Кресло поставили возле сферы.

— Тишина! — рявкнул Гэллуэй на шепчущихся адептов, остановившись подле магистра.

Когда в зале стихло, Гэллуэй повернулся к Грегори и язвительным тоном произнёс:

— Не стыдно тебе принуждать Великого Магистра к столь тяжким перемещениям? Брат уже стар, ему нужен отдых, а не шастанье по тёмным, заброшенным невесть как давно углам!

При виде Великого магистра все наставники почтенно опустили головы. Грегори, не обращая внимания на колкости Гэллуэя, подошёл к Овелунгу и склонился перед ним.

— Прошу меня простить, о ярчайший из нас, за эту жестокую выходку, — начал он. — Но боюсь, настало время для серьёзных решений, не терпящих отлагательств. Столь важные вопросы никак не могут обсуждаться без ведома Великого Магистра, и я, верный слуга Пламени, уповаю на вашу взращённую годами мудрость.

Старец лишь слегка приоткрыл веки, одарил наставника слабым, невыразительным взглядом и что-то негромко промычал. Гэллуэй надменно скривил брови, рассматривая Грегори.

— И что же это за решения такие, позволь нам наконец узнать? — сказал он. — Раз уж ты собрал всех Служителей здесь, будь добр, не медли. Порази братьев своими неотложными рассуждениями.

Наставник Фаньяр коротко хихикнул, но Грегори остался невозмутим.

— Сперва ещё кое-что, — сказал он и шагнул к центру комнаты, где покоилась сфера. Смахнул рукавом плаща пыль, толстым слоем лежавшую на стекле, положил на него ладонь.

Постепенно, как бы нехотя, внутри стеклянного шара затеплились искры. Сперва их было мало, затем больше, и вот уже внутри сферы мелькнули языки Пламени, которые всё разрастались и разрастались, набирая силу, пока сфера не наполнилась яростным переливчатым огнём и Зал Решимости не озарился бойким оранжево-красным свечением. Тени играли на изумлённых рожицах послушников, высветили сморщенное лицо магистра, и даже адепты, которые каждый день видели Пламя, завороженно переглядывались. Наставник Гэллуэй театрально вздохнул.

— Что ж, Грегори, теперь мы точно не замёрзнем, — саркастически произнёс он. — Соизволишь ты наконец говорить по существу?

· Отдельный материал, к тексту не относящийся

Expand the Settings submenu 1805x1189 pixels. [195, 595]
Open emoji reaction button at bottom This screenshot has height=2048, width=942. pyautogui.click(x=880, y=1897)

— Да, — Грегори возвысил голос, разглядывая единственным глазом присутствующих. — Братья мои! Всю свою жизнь я посвятил служению нашему ордену. Будучи ещё неразумным мальчишкой, как многие из вас, я обучался в этой крепости владению Пламенем и получил свою метку, когда мне было пятнадцать. Но через несколько лет началась война. Любая война страшна по-своему, но эта была хуже других — ибо в ней мы обратили своё Пламя против других Служителей, и вчерашние братья стали сжигать друг друга из слепой жажды утвердить свою правоту…

— Мы все помним ту бойню, Грегори, — прохрипел наставник Келли.

— Быть может, Грегори стал слишком стар для этого, — вставил своим вёртким, неприятным голосом Гэллуэй, — вот и решил освежить события тех лет в памяти, а заодно и нас просветить.

Теперь негромкое хихиканье зазвучало уже среди адептов.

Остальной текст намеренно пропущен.